Adult jokes
What do the initials UAW stand for?
United Awesome Whores.
What is the definition of auto masturbation?
Fellatio.
Q. Why did Josh Duggar cross the road?
A. There was a daycare on the other side.
What’s the best thing about a blowjob?
The silence.
Sorry, no adults allowed.
Only 3 per person.
As a man can confirm
Police seek clues to explain Walmart.
Bonjour all ;-) , nd here a frog ( French) joke lol.
Qui a inventé le mètre et qui a inventé le centimètre? (Who invented the meter, and who invented the centimeter?)
Answer: Adam à inventé le mêtre, parce qu'il voulait le (mettre) de dans... (Adam invented the meter because he wanted to put it in).
Eve à inventée le centimetre, parce qu'elle voulait, le sentir-metre (centimetre) Eve invented the centimeter, because she wanted to feel it when going in...
"Black midget porn is in 911."
If you are a student at law school, a law professor can charge you up to $98,998.00 for one semester.
If the law professor is very late and is not punctual to teach you anything about law in his class, should a law student be able to charge the law professor a certain amount of money for not being able to teach his class because he is off task and not being punctual? Is your time precious too?
If the law professor is Polish, now you know the reason why you should never go to a law school that has a "dumb polack" for a law professor.
Sorry for your luck; it sucks to be you!
When a kid says, "I'm a pedophile," it means that he has a crush on one of his classmates.
When an adult says it, he is accused as a rapper.
What's the best part about having sex with twenty-seven year olds?
There's twenty of them!
What has two left legs 🦵 but can’t walk? An airport.
What did Cinderella do when she got to the ball? She gagged!
There was once a genie with a 10 foot weenie, and he showed it to the neighbors next door.
They thought it was a snake and hit it with a rake. Now it's only 6.4ft.
Your mum!
What is another word for Arab man who is a Palestinian Muslim?
Palestinian masseur.
I used to be emo, but I don't cut myself to solve my problems anymore.

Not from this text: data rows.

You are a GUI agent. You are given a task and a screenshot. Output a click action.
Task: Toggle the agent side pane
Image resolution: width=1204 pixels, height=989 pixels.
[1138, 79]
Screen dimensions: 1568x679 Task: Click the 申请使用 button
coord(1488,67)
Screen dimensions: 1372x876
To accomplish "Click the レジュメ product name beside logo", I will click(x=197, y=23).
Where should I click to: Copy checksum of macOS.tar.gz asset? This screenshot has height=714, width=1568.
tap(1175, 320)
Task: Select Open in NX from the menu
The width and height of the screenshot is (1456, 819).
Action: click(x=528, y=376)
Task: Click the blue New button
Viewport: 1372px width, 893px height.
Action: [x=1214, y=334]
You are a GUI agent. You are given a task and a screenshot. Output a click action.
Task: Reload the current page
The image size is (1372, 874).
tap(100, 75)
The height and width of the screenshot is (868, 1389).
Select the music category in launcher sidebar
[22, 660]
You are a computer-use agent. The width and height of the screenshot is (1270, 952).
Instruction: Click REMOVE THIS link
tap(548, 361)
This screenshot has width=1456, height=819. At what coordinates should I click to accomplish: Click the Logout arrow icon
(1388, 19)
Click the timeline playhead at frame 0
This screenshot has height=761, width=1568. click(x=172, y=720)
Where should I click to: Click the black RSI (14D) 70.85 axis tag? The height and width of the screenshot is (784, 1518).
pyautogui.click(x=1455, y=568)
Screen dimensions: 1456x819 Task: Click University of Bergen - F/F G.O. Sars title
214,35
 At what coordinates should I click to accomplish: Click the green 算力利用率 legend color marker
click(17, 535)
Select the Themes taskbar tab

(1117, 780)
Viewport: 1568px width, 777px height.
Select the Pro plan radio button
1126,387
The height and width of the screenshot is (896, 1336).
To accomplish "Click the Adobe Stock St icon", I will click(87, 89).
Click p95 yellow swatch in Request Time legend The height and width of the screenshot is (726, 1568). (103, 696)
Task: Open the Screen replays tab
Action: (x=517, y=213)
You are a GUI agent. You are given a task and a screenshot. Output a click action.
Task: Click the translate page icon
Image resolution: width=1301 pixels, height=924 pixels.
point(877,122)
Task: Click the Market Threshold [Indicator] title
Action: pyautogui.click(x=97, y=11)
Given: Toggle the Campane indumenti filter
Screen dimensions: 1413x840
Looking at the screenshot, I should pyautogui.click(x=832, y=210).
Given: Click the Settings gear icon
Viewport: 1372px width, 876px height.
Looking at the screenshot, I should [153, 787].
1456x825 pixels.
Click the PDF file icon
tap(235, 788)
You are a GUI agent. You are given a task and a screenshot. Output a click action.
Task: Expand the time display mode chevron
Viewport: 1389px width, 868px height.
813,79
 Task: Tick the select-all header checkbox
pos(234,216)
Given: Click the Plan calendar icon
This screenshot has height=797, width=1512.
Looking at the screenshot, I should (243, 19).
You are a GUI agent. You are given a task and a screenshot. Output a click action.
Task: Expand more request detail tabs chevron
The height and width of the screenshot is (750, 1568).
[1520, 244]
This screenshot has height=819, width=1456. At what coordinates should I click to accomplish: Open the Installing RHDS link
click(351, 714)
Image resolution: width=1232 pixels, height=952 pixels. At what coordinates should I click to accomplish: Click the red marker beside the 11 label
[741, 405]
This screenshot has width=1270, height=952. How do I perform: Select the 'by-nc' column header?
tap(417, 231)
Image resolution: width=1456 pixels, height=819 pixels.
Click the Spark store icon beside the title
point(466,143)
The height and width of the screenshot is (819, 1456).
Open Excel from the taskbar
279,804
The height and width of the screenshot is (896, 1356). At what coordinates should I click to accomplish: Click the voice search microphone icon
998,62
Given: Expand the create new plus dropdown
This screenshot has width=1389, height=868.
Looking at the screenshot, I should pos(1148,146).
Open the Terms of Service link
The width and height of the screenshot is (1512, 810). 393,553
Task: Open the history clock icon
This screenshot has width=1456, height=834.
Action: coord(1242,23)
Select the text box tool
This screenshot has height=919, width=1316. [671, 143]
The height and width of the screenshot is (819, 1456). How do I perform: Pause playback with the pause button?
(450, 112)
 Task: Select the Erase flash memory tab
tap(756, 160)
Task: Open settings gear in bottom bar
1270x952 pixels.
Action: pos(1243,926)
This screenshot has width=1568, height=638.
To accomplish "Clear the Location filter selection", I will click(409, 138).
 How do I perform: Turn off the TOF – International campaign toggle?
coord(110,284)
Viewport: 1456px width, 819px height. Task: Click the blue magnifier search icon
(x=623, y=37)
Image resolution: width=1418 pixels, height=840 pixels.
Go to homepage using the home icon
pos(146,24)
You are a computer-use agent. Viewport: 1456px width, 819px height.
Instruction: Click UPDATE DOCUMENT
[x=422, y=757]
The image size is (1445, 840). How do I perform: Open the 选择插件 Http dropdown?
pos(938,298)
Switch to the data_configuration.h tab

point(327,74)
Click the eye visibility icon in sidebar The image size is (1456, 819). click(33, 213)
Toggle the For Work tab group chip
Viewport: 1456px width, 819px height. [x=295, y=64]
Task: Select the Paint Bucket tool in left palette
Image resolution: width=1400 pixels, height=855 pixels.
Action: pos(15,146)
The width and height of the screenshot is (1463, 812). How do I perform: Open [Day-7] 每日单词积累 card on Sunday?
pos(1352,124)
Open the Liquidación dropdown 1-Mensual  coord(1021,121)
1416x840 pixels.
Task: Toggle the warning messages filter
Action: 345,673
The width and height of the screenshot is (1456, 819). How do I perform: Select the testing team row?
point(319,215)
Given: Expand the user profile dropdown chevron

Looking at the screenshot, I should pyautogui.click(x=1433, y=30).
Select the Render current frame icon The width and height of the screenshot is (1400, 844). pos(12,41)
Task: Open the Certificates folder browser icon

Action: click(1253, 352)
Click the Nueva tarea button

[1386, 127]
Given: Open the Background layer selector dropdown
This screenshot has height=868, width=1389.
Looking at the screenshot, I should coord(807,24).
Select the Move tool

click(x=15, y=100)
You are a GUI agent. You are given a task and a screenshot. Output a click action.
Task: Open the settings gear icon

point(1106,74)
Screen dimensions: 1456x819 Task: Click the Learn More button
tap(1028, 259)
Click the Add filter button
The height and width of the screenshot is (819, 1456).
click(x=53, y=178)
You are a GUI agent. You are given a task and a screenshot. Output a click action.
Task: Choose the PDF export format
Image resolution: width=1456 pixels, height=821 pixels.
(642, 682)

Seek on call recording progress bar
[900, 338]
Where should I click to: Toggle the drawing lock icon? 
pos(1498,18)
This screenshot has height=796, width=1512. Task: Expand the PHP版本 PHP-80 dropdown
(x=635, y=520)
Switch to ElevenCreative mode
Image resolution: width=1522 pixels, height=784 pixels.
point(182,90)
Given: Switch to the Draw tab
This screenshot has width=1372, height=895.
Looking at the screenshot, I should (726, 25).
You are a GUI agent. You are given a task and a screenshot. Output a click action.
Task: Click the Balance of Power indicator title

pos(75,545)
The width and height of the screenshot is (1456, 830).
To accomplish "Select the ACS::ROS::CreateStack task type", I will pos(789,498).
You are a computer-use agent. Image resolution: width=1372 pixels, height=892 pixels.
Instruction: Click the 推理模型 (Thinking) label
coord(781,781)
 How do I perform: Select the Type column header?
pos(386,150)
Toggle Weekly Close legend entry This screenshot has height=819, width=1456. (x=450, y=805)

I just drink a bunch of liquor like an adult.
Porn *sex noises*
Why can't a woman find a glory hole inside of the lady's room?
Because piss comes out of a woman's pussy.
Why did the chicken cross the road because he wanted to get run over and poop, and he died for 30 years until he was sent to Joe for getting run over, and he got killed by something, and then he died, and then he got it by you poop.